The cause was a series of strokes, according to the San Francisco Film Society, where he had only recently become its executive director, an appointment he described in October as “too good to be true.” He was in Utah to attend the Sundance Film Festival.
Volatile and blunt, Mr. Ray championed stylized, intellectually challenging films, buying distribution rights to movies that few believed had a box-office prayer. “The words ‘fearless’ and ‘brave’ are tossed around a lot in our world, but that’s the only way to describe Bingham,” said Eamonn Bowles, the president of Magnolia Pictures.
Mr. Ray helped create a business model in which art-house movies grew into a powerful economic and cultural force. He co-founded one of the first major indie distributors, October Films, in 1991, working with Jeff Lipsky in a house in suburban Los Angeles.
October Films, along with Miramax Films and Sony Pictures Classics, was designed to snap up indie gems from festivals like Sundance and distribute them broadly, relying on guerrilla marketing campaigns and the Oscars to get them noticed. “Secrets & Lies,” directed by Mike Leigh, and Lars von Trier’s “Breaking the Waves,” both from 1996, were two of October’s biggest successes. October Films was also responsible for David Lynch’s “Lost Highway” and one of the first widely seen Iranian movies, “The White Balloon,” directed by Jafar Panahi.
Mr. Ray left October Films in 1999, when it was sold to USA Networks. After a series of mergers and acquisitions, the company emerged in 2002 as Focus Features, which remains an art-house leader. “If you draw a line back to the rise of independent film, you find Bingham,” Mr. Bowles said.

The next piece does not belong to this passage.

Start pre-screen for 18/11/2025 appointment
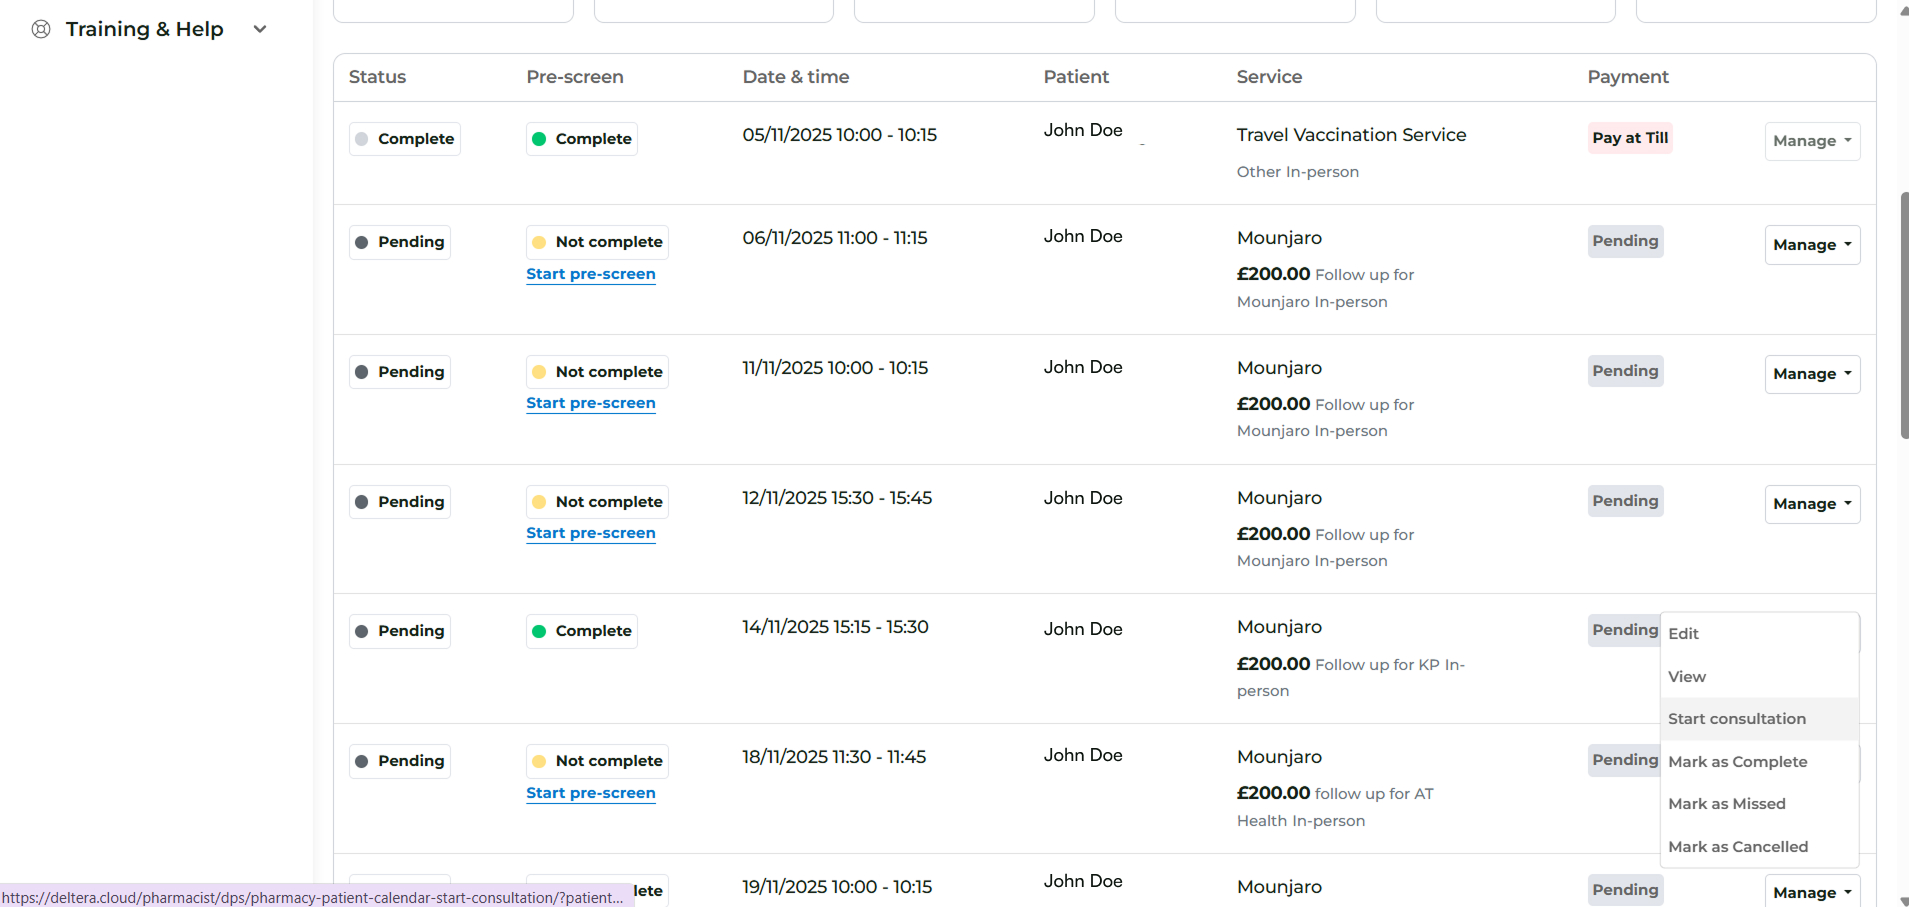This screenshot has height=907, width=1909. [x=590, y=793]
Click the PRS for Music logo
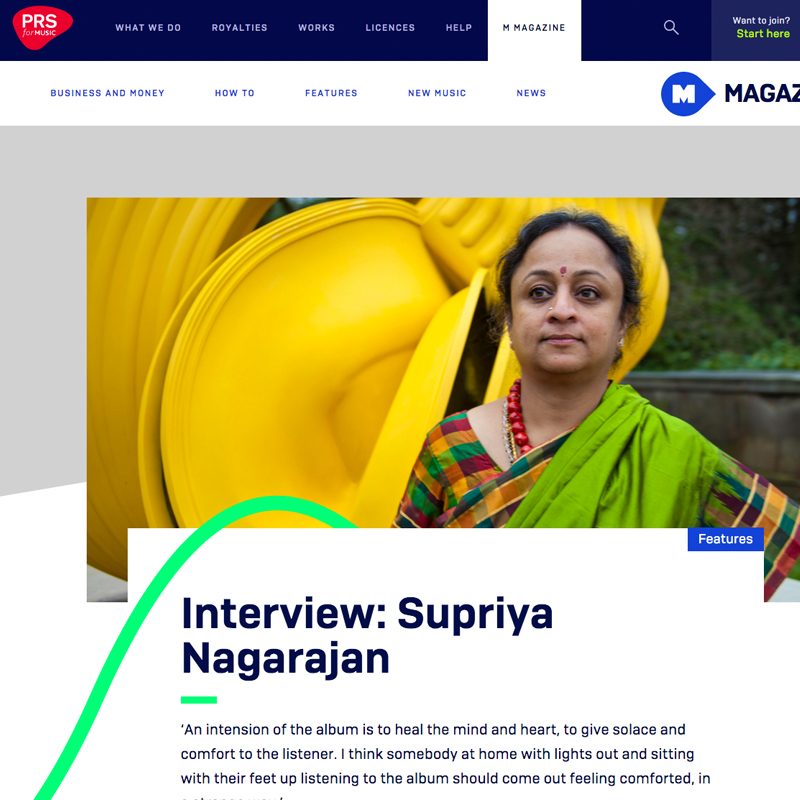Image resolution: width=800 pixels, height=800 pixels. point(43,28)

Born on Oct. 1, 1954, Mr. Ray grew up in Scarsdale, N.Y. He was fascinated with movies from an early age; one of his first jobs was as a projectionist in a Greenwich Village theater. He started his formal career in 1981 in Metro-Goldwyn-Mayer’s New York office, where he sold library titles to hospitals, colleges and ships at sea.
He worked at five other distribution companies, including New Yorker Films and Avenue Pictures, where he oversaw the release of Gus Van Sant’s “Drugstore Cowboy” in 1989 before founding October Films.
From 2001 to 2004 Mr. Ray was president of United Artists, working to revive its reputation for serving up top-notch specialty films. “Bowling for Columbine,” a Michael Moore documentary on the American gun culture, and Terry George’s “Hotel Rwanda,” starring Don Cheadle in a fact-based tale set during the Rwandan genocide, were two United Artists films released under Mr. Ray’s watch. His subsequent jobs included running Sidney Kimmel Entertainment.
He was also a consultant to the Film Society of Lincoln Center, IFC Films and Snag Films, which focuses on documentaries, and an adjunct professor at New York University’s Tisch School of the Arts.
Mr. Ray is survived by his wife, Nancy King; their children Nick, Annabel and Becca; and his sisters, Susan Clair and Deb Pope.
Peter Biskind’s book “Down and Dirty Pictures: Miramax, Sundance and the Rise of Independent Film” (2004), captured the excitement Mr. Ray felt about art-house movies. “We’re not as well-heeled as some of these other companies, but we’re hungrier, because it’s me, and I’m really, really hungry,” Mr. Biskind quotes him as saying during a Sundance bidding war. “This film, I’m drooling. I would chop my left arm to do it.”